*Brief*. Print out the records in full, keeping each word unchanged.

★ ★ ★ ★ ★ ★ ★

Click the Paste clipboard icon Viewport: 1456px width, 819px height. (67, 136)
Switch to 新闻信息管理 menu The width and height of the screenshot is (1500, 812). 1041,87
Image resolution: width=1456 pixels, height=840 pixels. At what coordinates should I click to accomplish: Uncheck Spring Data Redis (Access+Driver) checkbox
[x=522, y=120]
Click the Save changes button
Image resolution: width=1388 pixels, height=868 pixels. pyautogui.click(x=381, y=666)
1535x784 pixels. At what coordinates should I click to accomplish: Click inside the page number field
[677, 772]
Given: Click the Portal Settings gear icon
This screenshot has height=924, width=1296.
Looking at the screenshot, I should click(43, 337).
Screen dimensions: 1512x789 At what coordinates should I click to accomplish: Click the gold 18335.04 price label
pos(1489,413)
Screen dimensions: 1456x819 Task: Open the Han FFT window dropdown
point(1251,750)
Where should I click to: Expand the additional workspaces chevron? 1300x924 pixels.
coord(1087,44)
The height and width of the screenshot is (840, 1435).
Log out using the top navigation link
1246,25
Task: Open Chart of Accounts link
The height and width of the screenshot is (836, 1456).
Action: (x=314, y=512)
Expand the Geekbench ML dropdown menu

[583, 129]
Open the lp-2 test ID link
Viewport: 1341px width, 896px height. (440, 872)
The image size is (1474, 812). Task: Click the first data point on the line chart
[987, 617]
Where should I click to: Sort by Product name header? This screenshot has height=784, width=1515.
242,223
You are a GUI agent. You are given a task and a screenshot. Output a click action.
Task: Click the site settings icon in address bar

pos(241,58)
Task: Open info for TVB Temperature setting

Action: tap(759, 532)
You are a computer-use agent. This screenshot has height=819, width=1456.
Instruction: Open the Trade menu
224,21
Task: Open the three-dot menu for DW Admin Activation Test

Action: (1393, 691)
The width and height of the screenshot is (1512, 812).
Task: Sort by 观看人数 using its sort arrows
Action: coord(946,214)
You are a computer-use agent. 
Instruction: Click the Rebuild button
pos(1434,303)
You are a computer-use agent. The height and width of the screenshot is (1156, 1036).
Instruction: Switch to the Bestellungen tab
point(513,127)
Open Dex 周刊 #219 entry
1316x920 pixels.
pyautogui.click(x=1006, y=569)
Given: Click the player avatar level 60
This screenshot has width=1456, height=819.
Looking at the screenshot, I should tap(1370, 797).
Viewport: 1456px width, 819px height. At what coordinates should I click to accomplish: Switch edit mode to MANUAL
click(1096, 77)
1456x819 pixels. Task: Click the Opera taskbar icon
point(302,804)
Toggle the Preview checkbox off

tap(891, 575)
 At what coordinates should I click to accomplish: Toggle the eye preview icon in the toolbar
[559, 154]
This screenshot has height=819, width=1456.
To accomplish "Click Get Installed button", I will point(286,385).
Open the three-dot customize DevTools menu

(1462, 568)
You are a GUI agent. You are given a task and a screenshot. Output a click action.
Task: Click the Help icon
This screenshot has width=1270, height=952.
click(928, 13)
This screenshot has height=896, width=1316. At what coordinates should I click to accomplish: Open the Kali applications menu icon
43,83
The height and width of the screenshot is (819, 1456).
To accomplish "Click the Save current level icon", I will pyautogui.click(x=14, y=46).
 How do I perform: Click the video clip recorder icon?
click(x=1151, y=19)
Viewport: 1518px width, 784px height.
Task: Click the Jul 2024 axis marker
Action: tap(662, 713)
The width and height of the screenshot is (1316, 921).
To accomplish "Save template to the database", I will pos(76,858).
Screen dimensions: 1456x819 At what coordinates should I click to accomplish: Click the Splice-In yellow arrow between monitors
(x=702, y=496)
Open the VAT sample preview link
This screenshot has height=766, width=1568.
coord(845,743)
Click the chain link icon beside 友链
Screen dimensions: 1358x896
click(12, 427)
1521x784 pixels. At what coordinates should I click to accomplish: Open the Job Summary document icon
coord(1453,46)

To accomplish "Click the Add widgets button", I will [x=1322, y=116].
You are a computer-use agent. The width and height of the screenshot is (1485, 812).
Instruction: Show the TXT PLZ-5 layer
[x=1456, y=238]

★ ★ ★ ★ ★ ★ ★

*Response*.
Click the Paste clipboard icon Viewport: 1456px width, 819px height. (67, 136)
Switch to 新闻信息管理 menu The width and height of the screenshot is (1500, 812). 1041,87
Image resolution: width=1456 pixels, height=840 pixels. At what coordinates should I click to accomplish: Uncheck Spring Data Redis (Access+Driver) checkbox
[x=522, y=120]
Click the Save changes button
Image resolution: width=1388 pixels, height=868 pixels. pyautogui.click(x=381, y=666)
1535x784 pixels. At what coordinates should I click to accomplish: Click inside the page number field
[677, 772]
Given: Click the Portal Settings gear icon
This screenshot has height=924, width=1296.
Looking at the screenshot, I should click(43, 337).
Screen dimensions: 1512x789 At what coordinates should I click to accomplish: Click the gold 18335.04 price label
pos(1489,413)
Screen dimensions: 1456x819 Task: Open the Han FFT window dropdown
point(1251,750)
Where should I click to: Expand the additional workspaces chevron? 1300x924 pixels.
coord(1087,44)
The height and width of the screenshot is (840, 1435).
Log out using the top navigation link
1246,25
Task: Open Chart of Accounts link
The height and width of the screenshot is (836, 1456).
Action: (x=314, y=512)
Expand the Geekbench ML dropdown menu

[583, 129]
Open the lp-2 test ID link
Viewport: 1341px width, 896px height. (440, 872)
The image size is (1474, 812). Task: Click the first data point on the line chart
[987, 617]
Where should I click to: Sort by Product name header? This screenshot has height=784, width=1515.
242,223
You are a GUI agent. You are given a task and a screenshot. Output a click action.
Task: Click the site settings icon in address bar

pos(241,58)
Task: Open info for TVB Temperature setting

Action: tap(759, 532)
You are a computer-use agent. This screenshot has height=819, width=1456.
Instruction: Open the Trade menu
224,21
Task: Open the three-dot menu for DW Admin Activation Test

Action: (1393, 691)
The width and height of the screenshot is (1512, 812).
Task: Sort by 观看人数 using its sort arrows
Action: coord(946,214)
You are a computer-use agent. 
Instruction: Click the Rebuild button
pos(1434,303)
You are a computer-use agent. The height and width of the screenshot is (1156, 1036).
Instruction: Switch to the Bestellungen tab
point(513,127)
Open Dex 周刊 #219 entry
1316x920 pixels.
pyautogui.click(x=1006, y=569)
Given: Click the player avatar level 60
This screenshot has width=1456, height=819.
Looking at the screenshot, I should tap(1370, 797).
Viewport: 1456px width, 819px height. At what coordinates should I click to accomplish: Switch edit mode to MANUAL
click(1096, 77)
1456x819 pixels. Task: Click the Opera taskbar icon
point(302,804)
Toggle the Preview checkbox off

tap(891, 575)
 At what coordinates should I click to accomplish: Toggle the eye preview icon in the toolbar
[559, 154]
This screenshot has height=819, width=1456.
To accomplish "Click Get Installed button", I will point(286,385).
Open the three-dot customize DevTools menu

(1462, 568)
You are a GUI agent. You are given a task and a screenshot. Output a click action.
Task: Click the Help icon
This screenshot has width=1270, height=952.
click(928, 13)
This screenshot has height=896, width=1316. At what coordinates should I click to accomplish: Open the Kali applications menu icon
43,83
The height and width of the screenshot is (819, 1456).
To accomplish "Click the Save current level icon", I will pyautogui.click(x=14, y=46).
 How do I perform: Click the video clip recorder icon?
click(x=1151, y=19)
Viewport: 1518px width, 784px height.
Task: Click the Jul 2024 axis marker
Action: tap(662, 713)
The width and height of the screenshot is (1316, 921).
To accomplish "Save template to the database", I will pos(76,858).
Screen dimensions: 1456x819 At what coordinates should I click to accomplish: Click the Splice-In yellow arrow between monitors
(x=702, y=496)
Open the VAT sample preview link
This screenshot has height=766, width=1568.
coord(845,743)
Click the chain link icon beside 友链
Screen dimensions: 1358x896
click(12, 427)
1521x784 pixels. At what coordinates should I click to accomplish: Open the Job Summary document icon
coord(1453,46)

To accomplish "Click the Add widgets button", I will [x=1322, y=116].
You are a computer-use agent. The width and height of the screenshot is (1485, 812).
Instruction: Show the TXT PLZ-5 layer
[x=1456, y=238]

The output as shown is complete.